In fall 2017, Montreat became the fourth school in North Carolina to earn recognition from the National Security Agency and Department of Homeland Security for excellence in cyber defense education. It has hosted four RETR3AT Cybersecurity conferences on its campus.
In September 2017, Montreat President Paul Maurer was appointed to serve on the National CyberWatch Center’s Curriculum Standards panel.
Rep. Chuck McGrady, R-Henderson, is co-chairman of the House Appropriations Committee.
He told Carolina Public Press that the cybersecurity funding for Montreat “is a little unusual in that it is a private college, but ... the program they were trying to put into place is something that had national and state implications.”
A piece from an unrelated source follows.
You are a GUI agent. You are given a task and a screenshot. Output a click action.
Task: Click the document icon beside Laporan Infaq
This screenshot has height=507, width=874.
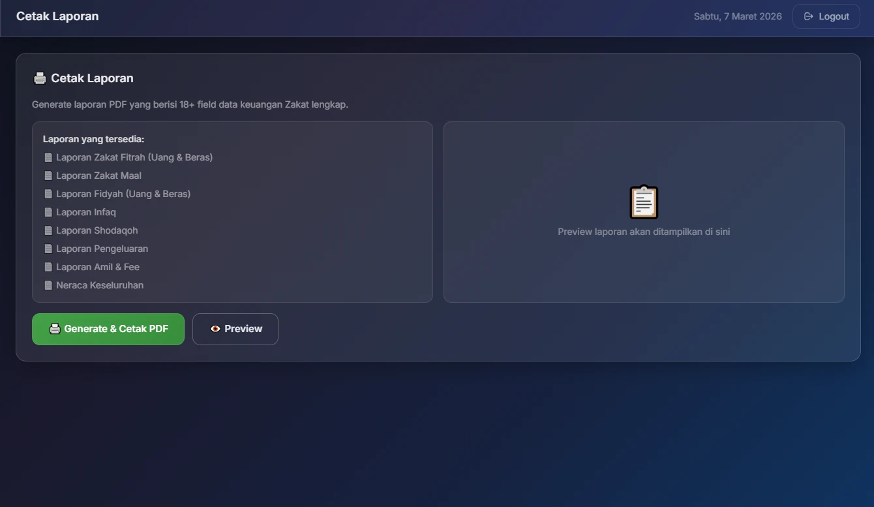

“It’s not like we chose Montreat over UNC. The only proposal that was on the table was Montreat’s.”
Film grant extension
The placement of film grants in SB578 appears to be aimed at getting Democrats on board with the controversial Republican-backed corporate franchise tax-rate cut.
SB578 takes language in the Republican state budget for the film-grants program.
Both bills would lower the amount of money a film production company would need to spend to receive state film and entertainment grant money.
The amount would reduce expenditures from $3 million to $1.5 million for a feature film, as well as from $1 million to $500,000 for a made-for-television movie.
For a television series, the requirement drops from $1 million to $500,000 per episode. A commercial production would remain at $250,000.
No more than $7 million in grants can be provided to a feature-length film, as well as no more than $15 million for a single season of a television series, and no more than $250,000 for a commercial for theatrical or television viewing or on-line distribution.
Franchise tax-rate cuts
With three Democratic senators, including Sen. Paul Lowe of Forsyth County, voting for SB578 on third reading, Cooper may not have the 21 votes to sustain a veto in the Senate.
The House will need the support of at least seven House Democrats to override a veto.
Republican supporters claim franchise taxes “are essentially duplicative property taxes on business,” and also claim that cutting the franchise tax will lead to more business investment and job creation — which has been disputed by several Democrats during bill debate.
The bill would reduce the franchise tax from $1.50 per $1,000 in corporations’ net assets worth to $1 per $1,000 by 2021. The Senate budget proposal reduces the tax rate to 96 cents by 2021.
The office of Senate leader Phil Berger, R-Rockingham, said North Carolina is one of 16 states with a franchise tax. Berger officials said the franchise tax “discourages in-state investment and the accumulation of assets, such as new plants or equipment.”
According to a legislative staff paper, the bill would reduce state franchise-tax revenue by $101.9 million in year one and by a combined $1.12 billion over five fiscal years. The bill also would introduce a cap of $150,000 on tax liability and eliminate the 55% of appraised value base for taxes.
Krawiec said that Cooper “doesn’t seem to understand the impact of the franchise tax. ... It’s very onerous and unfair and we have lost large companies because of this franchise tax.”